The issue has gathered a head of steam during the past week, with Premier Alan Carpenter attacked by Woodside boss Don Voelte and federal Industry, Tourism and Resources Minister Ian Macfarlane.

Despite the criticism, Mr Carpenter remains committed to the plan to reserve up to 20 per cent of gas reserves “to ensure the continued availability of low cost gas supplies into the domestic market”.

He has characterised this as a continuation of existing policy, since the North West Shelf project was required to set aside a fixed amount of gas for the local market, where it is sold at lower prices than LNG exports.

The state agreement for Chevron’s proposed Gorgon project also reserves some of the gas for the domestic market, although this is subject to a very wide qualifier.

“There is no requirement to bring this gas into the domestic system unless it is economic to the company,” according to the discussion paper.

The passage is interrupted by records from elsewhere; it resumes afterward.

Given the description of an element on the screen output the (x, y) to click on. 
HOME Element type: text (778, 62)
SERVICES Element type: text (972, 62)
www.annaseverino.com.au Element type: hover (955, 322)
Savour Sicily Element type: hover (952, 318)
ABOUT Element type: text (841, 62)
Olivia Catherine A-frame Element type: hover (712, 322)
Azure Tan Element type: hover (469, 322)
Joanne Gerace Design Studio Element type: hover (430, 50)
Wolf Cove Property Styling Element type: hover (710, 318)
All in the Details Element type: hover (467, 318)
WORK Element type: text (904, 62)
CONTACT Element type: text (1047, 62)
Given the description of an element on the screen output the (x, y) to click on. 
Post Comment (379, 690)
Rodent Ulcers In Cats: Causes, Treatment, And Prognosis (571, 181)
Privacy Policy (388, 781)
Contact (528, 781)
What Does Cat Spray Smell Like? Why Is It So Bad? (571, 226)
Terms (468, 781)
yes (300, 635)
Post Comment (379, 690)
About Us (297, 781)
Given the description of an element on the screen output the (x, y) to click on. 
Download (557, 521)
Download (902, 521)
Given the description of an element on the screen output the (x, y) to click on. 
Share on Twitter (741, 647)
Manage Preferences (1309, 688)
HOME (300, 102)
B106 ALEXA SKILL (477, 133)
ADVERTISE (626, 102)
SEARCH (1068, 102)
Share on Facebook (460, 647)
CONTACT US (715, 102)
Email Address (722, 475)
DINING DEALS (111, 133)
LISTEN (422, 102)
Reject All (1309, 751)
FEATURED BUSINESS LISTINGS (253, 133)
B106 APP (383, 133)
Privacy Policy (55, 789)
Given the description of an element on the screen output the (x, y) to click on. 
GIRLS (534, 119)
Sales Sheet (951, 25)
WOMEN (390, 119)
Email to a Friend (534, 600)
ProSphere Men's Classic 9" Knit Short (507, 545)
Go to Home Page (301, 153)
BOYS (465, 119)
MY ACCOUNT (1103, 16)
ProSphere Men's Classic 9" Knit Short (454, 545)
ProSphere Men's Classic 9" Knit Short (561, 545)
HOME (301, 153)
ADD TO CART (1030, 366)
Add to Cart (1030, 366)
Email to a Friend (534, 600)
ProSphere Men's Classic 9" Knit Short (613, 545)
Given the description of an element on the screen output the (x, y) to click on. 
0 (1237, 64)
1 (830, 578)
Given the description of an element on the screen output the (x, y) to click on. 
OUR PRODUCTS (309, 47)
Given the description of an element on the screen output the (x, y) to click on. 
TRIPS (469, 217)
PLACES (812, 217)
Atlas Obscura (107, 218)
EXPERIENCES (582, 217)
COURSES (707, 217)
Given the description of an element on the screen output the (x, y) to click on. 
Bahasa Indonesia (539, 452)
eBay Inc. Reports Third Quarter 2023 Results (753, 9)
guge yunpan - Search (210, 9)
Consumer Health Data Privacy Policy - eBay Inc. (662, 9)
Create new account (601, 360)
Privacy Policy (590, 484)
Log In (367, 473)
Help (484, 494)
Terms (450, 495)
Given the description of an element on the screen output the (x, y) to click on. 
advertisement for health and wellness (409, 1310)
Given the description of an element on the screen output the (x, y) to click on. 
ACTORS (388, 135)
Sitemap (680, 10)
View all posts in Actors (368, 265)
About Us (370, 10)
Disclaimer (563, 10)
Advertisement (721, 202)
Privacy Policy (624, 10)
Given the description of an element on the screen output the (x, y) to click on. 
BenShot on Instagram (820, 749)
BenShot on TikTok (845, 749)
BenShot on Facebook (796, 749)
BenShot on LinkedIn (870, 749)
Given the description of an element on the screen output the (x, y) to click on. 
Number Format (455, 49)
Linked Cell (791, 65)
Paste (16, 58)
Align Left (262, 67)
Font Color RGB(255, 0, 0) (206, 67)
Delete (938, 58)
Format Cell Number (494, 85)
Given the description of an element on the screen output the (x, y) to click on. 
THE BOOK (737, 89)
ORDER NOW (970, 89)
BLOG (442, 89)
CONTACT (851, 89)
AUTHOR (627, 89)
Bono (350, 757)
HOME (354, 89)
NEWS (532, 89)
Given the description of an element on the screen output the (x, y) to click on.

Mr Carpenter has attached some urgency to the issue, claiming that “natural gas supplies for WA households and industry could run out within 10 to 15 years”.

With several big projects in the offing, including Gorgon, Woodside’s Pluto and Browse projects, and Inpex’s Ichthys project, the government has suggested that reserving  10 to 20 per cent of gas deposits “would appear to be appropriate”.

The requirement for project proponents to negotiate state agreements gives the government substantial leverage.

In particular, the existing North West Shelf state agreement requires the Woodside-operated joint venture to obtain the approval of the minister for state development before entering new export contracts beyond 2010.

WA’s major energy supply companies, including Alinta, Synergy and NewGen Power, have offered qualified support for the state government, commending its decision to initiate debate on the topic.

They are keen to maximise domestic gas supplies, which is clearly in their economic interests.

In a submission to the government, Alinta says there is a general lack of interest from explorers/producers in the domestic market.

“Those parties that are willing to engage in discussions are seeking substantial price increases,” Alinta says.

However, it is wary of the government’s proposal, arguing instead that the fundamental issue is the ability of producers to hoard gas supply.

It wants the government to modify its retention leases and production licences so that third parties can submit development proposals for known gas fields.

In this way, the market would be able to “realistically establish the true value of domestic gas”, Alinta says.

Critics of the state government include the coal lobby, which charges that the proposed policy would make it harder for coal producers to compete.

But leading the charge against the government has been the gas explorers and producers, who want the freedom to pursue the most attractive commercial opportunities.

Mr Voelte believes that volume itself is not an issue.

The industry in WA has made substantial discoveries in recent years and is likely to find substantially more gas “under appropriate economic and regulatory conditions”, Mr Voelte wrote in a government submission.

He said the real issue was that: “WA domgas prices are very low when compared to international and domestic benchmarks.

“This price differential represents the greatest challenge to providing a sustainable solution.”

Inpex stated bluntly that the proposed policy “would reduce the merits of exploring and producing here vis-à-vis other prospective locations.

“And I am afraid it could have a negative impact on our intention to develop in a timely fashion the world scale Ichthys gas field,” general manager Shinsuke Ban told the government.